§ **Materials provided**
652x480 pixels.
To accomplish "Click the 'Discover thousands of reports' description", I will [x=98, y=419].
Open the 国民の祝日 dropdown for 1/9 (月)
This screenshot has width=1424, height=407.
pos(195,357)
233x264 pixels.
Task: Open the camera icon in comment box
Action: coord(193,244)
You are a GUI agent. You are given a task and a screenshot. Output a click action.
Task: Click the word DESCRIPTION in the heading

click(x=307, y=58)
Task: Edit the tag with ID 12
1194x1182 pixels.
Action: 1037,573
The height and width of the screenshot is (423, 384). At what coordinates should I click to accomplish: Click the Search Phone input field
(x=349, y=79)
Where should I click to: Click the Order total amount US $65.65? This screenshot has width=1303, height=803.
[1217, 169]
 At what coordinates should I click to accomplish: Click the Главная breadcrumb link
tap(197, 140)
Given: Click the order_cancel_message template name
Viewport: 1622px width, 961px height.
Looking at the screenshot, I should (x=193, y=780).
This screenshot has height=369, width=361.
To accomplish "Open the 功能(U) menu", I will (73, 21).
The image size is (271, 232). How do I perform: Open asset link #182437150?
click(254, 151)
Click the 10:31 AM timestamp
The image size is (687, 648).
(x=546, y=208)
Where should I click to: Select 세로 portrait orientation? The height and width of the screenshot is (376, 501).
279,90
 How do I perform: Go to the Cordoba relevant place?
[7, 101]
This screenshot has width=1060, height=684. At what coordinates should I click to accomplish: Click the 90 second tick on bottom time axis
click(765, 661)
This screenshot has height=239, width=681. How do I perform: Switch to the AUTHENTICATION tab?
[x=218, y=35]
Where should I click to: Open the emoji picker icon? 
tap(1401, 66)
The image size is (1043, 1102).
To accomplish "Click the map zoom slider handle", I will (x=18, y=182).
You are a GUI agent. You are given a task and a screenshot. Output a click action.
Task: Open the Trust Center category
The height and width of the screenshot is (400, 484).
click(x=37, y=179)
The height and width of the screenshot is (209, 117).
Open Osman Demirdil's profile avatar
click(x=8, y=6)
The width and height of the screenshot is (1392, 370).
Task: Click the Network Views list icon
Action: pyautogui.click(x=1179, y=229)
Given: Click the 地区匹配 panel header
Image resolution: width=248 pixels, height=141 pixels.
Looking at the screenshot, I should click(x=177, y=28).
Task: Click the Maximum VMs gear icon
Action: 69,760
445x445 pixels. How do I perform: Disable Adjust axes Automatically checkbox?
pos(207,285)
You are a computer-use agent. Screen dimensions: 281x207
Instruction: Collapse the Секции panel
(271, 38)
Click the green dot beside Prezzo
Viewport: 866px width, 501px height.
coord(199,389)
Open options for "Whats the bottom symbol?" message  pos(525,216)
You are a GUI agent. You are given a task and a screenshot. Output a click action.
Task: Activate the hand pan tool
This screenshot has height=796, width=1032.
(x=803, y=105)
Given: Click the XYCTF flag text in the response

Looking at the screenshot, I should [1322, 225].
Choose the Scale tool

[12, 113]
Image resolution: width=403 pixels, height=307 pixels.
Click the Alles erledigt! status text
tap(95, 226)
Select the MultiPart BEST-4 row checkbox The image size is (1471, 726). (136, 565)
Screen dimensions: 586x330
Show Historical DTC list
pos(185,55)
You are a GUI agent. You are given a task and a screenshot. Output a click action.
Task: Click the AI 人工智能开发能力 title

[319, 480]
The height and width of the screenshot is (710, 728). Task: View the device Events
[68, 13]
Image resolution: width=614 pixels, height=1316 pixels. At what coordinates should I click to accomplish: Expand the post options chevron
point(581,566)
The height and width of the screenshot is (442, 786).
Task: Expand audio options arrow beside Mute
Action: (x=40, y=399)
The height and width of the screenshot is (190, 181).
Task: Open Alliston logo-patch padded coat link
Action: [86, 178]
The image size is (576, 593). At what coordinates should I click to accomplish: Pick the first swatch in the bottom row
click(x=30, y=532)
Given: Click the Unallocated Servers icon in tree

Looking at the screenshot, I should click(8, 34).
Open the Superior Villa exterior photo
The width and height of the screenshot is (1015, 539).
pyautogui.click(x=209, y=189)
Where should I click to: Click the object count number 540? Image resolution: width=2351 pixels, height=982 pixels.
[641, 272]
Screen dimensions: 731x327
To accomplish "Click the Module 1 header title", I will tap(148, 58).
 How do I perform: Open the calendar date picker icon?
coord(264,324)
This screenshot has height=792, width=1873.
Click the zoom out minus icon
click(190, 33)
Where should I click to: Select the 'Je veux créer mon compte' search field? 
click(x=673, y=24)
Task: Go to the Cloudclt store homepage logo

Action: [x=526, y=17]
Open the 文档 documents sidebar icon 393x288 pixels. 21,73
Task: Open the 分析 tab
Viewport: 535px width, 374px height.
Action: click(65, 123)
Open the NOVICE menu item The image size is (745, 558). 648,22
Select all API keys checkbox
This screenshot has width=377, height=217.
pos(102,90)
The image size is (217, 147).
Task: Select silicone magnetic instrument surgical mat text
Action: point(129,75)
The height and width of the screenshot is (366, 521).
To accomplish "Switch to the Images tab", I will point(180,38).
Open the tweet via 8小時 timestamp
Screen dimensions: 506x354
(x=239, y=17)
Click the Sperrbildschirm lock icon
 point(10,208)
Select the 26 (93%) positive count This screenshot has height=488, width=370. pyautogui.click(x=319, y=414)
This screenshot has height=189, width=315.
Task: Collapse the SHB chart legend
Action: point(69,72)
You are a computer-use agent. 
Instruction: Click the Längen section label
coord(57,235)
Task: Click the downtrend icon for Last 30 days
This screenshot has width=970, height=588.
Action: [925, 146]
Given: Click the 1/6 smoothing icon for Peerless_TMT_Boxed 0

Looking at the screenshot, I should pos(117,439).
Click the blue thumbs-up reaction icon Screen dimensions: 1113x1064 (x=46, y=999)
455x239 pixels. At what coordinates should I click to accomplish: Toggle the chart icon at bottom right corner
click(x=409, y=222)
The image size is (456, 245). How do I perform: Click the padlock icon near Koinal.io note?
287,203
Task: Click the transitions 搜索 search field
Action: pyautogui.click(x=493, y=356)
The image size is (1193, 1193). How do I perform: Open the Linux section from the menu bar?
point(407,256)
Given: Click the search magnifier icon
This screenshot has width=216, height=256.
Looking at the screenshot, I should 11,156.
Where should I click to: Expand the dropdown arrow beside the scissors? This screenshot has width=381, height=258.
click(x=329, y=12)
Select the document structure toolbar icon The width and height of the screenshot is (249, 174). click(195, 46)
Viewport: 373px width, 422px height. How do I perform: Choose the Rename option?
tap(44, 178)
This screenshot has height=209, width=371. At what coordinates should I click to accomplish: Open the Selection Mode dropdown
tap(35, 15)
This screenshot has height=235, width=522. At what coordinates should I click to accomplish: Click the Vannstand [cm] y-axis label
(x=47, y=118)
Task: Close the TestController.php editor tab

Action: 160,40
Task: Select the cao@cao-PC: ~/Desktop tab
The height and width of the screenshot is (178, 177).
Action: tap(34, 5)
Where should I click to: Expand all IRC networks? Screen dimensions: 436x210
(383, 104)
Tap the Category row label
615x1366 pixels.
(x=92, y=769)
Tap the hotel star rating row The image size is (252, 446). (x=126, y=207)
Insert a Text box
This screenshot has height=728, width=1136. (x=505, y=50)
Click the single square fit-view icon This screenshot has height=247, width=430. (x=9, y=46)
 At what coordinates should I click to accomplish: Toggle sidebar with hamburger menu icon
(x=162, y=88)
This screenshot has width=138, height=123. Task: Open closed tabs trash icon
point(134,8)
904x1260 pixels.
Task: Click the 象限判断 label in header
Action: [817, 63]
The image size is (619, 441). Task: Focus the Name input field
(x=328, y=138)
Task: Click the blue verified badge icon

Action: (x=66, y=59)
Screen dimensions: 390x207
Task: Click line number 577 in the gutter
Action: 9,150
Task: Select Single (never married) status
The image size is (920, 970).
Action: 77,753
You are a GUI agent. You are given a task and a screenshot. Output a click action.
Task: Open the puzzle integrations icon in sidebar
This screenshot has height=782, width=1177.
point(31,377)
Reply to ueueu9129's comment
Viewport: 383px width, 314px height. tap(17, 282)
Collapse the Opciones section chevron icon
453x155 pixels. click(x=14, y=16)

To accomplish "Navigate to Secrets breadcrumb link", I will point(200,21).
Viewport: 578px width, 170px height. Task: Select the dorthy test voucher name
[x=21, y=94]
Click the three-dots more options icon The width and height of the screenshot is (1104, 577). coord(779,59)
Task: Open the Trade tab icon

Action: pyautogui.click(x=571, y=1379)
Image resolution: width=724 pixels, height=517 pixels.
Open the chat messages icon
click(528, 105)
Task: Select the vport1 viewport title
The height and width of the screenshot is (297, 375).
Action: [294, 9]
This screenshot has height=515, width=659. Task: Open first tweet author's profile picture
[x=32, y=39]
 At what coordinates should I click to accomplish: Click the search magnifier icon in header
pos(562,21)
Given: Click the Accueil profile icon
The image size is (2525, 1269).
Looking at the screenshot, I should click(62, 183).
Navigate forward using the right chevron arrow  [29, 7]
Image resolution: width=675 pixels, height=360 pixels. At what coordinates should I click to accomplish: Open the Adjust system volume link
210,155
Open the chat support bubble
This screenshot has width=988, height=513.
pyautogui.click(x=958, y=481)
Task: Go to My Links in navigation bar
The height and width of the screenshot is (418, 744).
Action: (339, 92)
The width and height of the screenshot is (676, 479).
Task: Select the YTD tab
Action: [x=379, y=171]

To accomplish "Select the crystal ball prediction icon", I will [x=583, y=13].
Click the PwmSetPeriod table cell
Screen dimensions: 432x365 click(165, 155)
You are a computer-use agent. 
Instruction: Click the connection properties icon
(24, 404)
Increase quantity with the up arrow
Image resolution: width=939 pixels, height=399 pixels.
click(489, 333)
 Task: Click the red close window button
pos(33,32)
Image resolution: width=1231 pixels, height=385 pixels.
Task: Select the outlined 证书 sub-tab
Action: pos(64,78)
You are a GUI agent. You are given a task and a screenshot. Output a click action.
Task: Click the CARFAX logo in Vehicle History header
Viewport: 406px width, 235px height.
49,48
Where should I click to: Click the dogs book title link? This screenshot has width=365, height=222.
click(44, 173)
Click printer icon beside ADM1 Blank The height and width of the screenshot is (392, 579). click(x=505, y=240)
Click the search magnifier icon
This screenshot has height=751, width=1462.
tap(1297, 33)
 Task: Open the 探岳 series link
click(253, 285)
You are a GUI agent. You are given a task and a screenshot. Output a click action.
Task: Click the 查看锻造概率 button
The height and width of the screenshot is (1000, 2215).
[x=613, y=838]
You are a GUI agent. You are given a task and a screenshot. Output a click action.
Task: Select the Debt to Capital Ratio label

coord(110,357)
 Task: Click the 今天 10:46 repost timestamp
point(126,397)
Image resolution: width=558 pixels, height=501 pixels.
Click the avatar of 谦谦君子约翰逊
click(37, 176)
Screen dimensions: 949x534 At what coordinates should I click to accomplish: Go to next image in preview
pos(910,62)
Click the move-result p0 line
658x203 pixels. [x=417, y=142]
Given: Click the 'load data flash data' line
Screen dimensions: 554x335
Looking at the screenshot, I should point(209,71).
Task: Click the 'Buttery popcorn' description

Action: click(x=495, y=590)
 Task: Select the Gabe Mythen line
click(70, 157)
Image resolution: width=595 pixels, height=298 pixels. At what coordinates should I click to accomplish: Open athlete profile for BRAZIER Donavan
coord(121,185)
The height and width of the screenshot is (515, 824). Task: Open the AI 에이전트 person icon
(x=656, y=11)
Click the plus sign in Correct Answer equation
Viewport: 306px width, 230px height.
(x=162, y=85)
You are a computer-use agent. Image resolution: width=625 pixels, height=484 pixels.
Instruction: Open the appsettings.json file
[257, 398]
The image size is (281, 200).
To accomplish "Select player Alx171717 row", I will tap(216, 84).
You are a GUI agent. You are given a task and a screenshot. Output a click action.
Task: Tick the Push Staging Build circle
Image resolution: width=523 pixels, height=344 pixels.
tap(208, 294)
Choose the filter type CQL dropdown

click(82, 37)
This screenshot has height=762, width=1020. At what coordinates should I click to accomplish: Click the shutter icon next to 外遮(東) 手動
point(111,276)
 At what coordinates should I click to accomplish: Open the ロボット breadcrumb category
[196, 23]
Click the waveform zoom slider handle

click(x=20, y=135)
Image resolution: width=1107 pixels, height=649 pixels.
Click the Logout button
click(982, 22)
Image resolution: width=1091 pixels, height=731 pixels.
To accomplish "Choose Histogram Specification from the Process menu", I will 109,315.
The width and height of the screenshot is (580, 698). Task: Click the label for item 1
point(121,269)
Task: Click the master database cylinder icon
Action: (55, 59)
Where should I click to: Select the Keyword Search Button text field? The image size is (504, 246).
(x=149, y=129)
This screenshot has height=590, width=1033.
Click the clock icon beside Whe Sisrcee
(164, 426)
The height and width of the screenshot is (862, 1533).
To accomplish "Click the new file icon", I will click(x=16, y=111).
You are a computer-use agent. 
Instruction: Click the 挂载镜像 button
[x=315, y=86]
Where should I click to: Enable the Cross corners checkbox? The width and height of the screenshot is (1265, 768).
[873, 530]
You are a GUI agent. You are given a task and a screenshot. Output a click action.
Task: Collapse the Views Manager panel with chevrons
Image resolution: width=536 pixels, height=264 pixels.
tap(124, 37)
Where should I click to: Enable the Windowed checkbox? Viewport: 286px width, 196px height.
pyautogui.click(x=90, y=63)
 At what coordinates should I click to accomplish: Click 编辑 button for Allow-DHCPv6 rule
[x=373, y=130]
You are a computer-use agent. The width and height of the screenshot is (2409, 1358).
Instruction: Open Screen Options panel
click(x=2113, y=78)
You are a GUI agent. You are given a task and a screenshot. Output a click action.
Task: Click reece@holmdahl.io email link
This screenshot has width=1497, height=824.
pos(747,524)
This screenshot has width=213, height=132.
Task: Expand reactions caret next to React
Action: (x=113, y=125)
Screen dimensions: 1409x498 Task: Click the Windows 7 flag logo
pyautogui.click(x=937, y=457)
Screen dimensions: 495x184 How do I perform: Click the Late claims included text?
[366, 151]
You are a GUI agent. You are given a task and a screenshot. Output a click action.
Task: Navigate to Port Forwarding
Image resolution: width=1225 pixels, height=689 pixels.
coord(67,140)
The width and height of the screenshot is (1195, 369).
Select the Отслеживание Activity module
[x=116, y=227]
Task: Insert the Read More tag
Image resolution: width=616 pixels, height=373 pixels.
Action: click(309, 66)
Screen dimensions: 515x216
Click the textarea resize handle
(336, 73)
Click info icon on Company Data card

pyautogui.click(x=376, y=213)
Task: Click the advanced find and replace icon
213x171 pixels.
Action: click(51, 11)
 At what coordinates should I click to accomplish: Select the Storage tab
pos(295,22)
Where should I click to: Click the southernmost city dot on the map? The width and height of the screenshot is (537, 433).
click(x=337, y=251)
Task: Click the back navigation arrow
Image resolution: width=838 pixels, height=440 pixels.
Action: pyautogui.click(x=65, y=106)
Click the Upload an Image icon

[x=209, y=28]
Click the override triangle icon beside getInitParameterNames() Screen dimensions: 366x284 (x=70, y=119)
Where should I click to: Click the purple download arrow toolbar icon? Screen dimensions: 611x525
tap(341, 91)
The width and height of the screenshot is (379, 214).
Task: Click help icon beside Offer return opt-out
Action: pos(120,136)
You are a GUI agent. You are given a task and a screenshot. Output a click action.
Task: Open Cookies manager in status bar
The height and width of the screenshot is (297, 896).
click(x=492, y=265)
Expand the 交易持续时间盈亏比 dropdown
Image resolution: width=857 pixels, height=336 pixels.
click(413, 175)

§ **Problem details**
Write out exactly the lines that fall from the line with "The width and height of the screenshot is (580, 698)." to the line with "This screenshot has height=590, width=1033." in the records above, keeping both ends.

§ **Task answer**
The width and height of the screenshot is (580, 698). Task: Click the label for item 1
point(121,269)
Task: Click the master database cylinder icon
Action: (55, 59)
Where should I click to: Select the Keyword Search Button text field? The image size is (504, 246).
(x=149, y=129)
This screenshot has height=590, width=1033.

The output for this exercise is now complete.